Rewrite every one of the records below, swapping "Viewport" for "Display" and keeping everything else unchanged.

#### [Entries shown]
::::::::::

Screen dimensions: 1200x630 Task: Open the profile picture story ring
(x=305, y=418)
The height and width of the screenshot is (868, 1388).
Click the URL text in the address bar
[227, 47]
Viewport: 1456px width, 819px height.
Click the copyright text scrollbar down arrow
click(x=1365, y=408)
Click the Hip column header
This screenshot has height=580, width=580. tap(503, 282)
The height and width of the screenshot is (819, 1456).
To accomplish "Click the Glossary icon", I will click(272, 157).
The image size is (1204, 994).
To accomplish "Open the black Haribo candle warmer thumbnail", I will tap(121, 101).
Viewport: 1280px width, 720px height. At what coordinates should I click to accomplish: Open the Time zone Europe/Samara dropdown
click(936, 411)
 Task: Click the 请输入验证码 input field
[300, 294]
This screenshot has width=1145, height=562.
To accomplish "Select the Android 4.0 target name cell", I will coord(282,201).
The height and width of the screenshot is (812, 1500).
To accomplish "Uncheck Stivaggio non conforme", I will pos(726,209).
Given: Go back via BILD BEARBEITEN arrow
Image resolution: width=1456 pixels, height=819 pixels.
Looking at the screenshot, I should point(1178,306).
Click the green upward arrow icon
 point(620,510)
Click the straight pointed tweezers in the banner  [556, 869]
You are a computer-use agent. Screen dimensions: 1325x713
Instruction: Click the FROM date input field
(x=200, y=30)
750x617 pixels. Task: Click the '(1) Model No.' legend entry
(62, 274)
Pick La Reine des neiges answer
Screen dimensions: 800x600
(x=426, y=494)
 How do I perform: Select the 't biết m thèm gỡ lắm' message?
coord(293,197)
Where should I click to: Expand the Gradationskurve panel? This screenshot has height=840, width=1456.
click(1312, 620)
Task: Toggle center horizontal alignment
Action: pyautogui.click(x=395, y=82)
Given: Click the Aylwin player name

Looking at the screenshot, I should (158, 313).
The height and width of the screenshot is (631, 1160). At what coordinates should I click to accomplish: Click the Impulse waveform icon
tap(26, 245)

::::::::::

#### [Completed exercise]
Screen dimensions: 1200x630 Task: Open the profile picture story ring
(x=305, y=418)
The height and width of the screenshot is (868, 1388).
Click the URL text in the address bar
[227, 47]
Display: 1456px width, 819px height.
Click the copyright text scrollbar down arrow
click(x=1365, y=408)
Click the Hip column header
This screenshot has height=580, width=580. tap(503, 282)
The height and width of the screenshot is (819, 1456).
To accomplish "Click the Glossary icon", I will click(272, 157).
The image size is (1204, 994).
To accomplish "Open the black Haribo candle warmer thumbnail", I will tap(121, 101).
Display: 1280px width, 720px height. At what coordinates should I click to accomplish: Open the Time zone Europe/Samara dropdown
click(936, 411)
 Task: Click the 请输入验证码 input field
[300, 294]
This screenshot has width=1145, height=562.
To accomplish "Select the Android 4.0 target name cell", I will coord(282,201).
The height and width of the screenshot is (812, 1500).
To accomplish "Uncheck Stivaggio non conforme", I will pos(726,209).
Given: Go back via BILD BEARBEITEN arrow
Image resolution: width=1456 pixels, height=819 pixels.
Looking at the screenshot, I should point(1178,306).
Click the green upward arrow icon
 point(620,510)
Click the straight pointed tweezers in the banner  [556, 869]
You are a computer-use agent. Screen dimensions: 1325x713
Instruction: Click the FROM date input field
(x=200, y=30)
750x617 pixels. Task: Click the '(1) Model No.' legend entry
(62, 274)
Pick La Reine des neiges answer
Screen dimensions: 800x600
(x=426, y=494)
 How do I perform: Select the 't biết m thèm gỡ lắm' message?
coord(293,197)
Where should I click to: Expand the Gradationskurve panel? This screenshot has height=840, width=1456.
click(1312, 620)
Task: Toggle center horizontal alignment
Action: pyautogui.click(x=395, y=82)
Given: Click the Aylwin player name

Looking at the screenshot, I should (158, 313).
The height and width of the screenshot is (631, 1160). At what coordinates should I click to accomplish: Click the Impulse waveform icon
tap(26, 245)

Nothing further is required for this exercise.